*** Opening of DATA TO EXAMINE ***

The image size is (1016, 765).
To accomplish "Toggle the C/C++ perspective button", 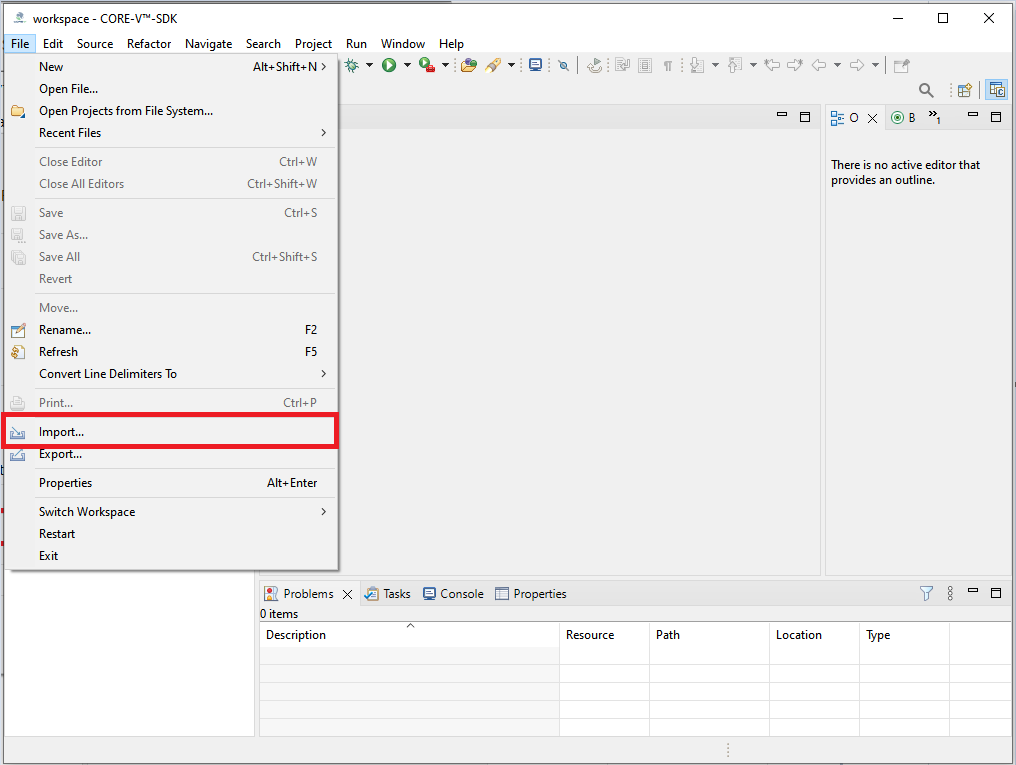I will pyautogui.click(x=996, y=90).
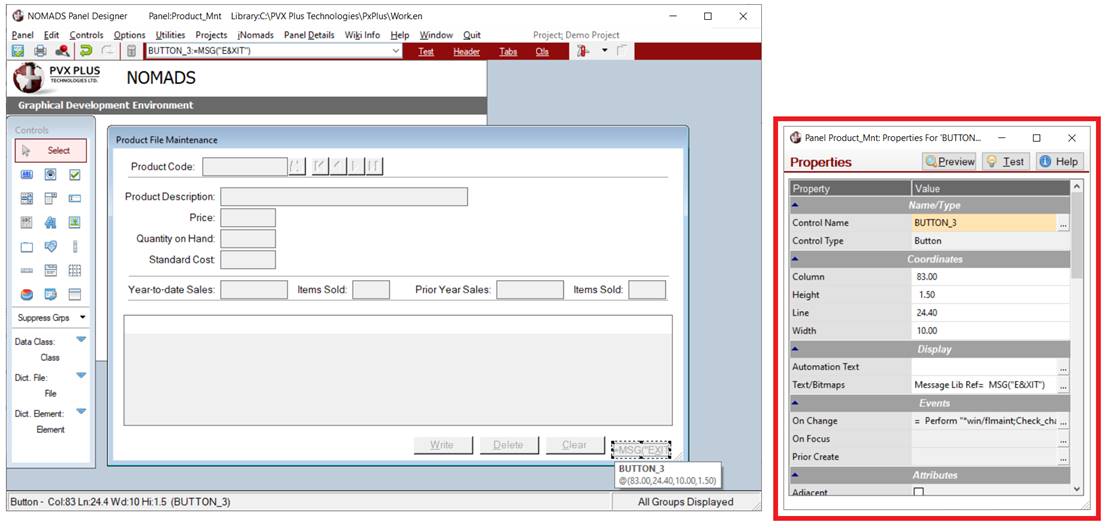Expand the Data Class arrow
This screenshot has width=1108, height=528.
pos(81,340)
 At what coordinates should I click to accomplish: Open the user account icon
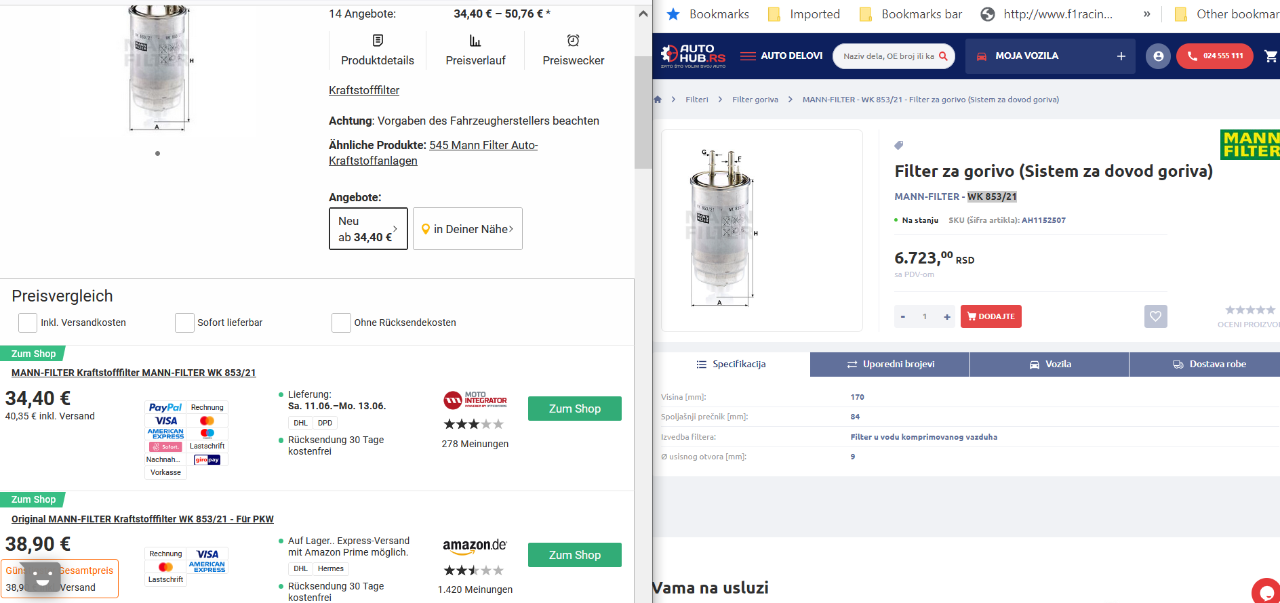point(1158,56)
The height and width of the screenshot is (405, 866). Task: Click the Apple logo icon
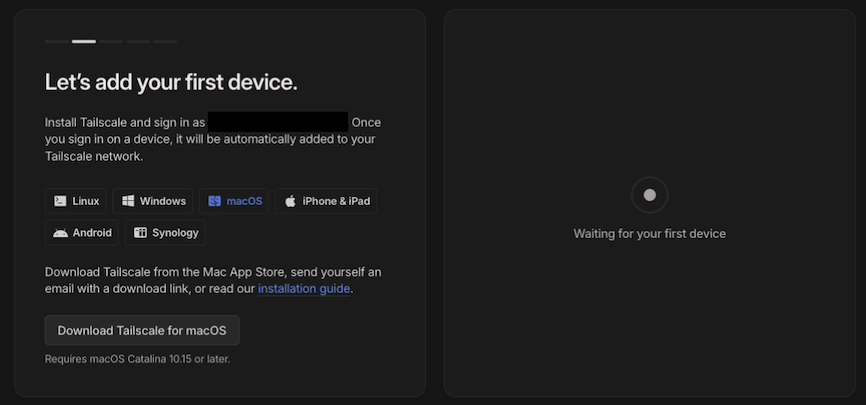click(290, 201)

*** Close of DATA TO EXAMINE ***

• [WHAT IS REQUIRED] Set out nothing but the lines from the line with "At what coordinates" through the end of the material, reproduced exactly, both ends included, pictures omitted.

• [EXERCISE SOLUTION]
 At what coordinates should I click to accomplish: Open the user account icon
point(1158,56)
The height and width of the screenshot is (405, 866). Task: Click the Apple logo icon
click(290, 201)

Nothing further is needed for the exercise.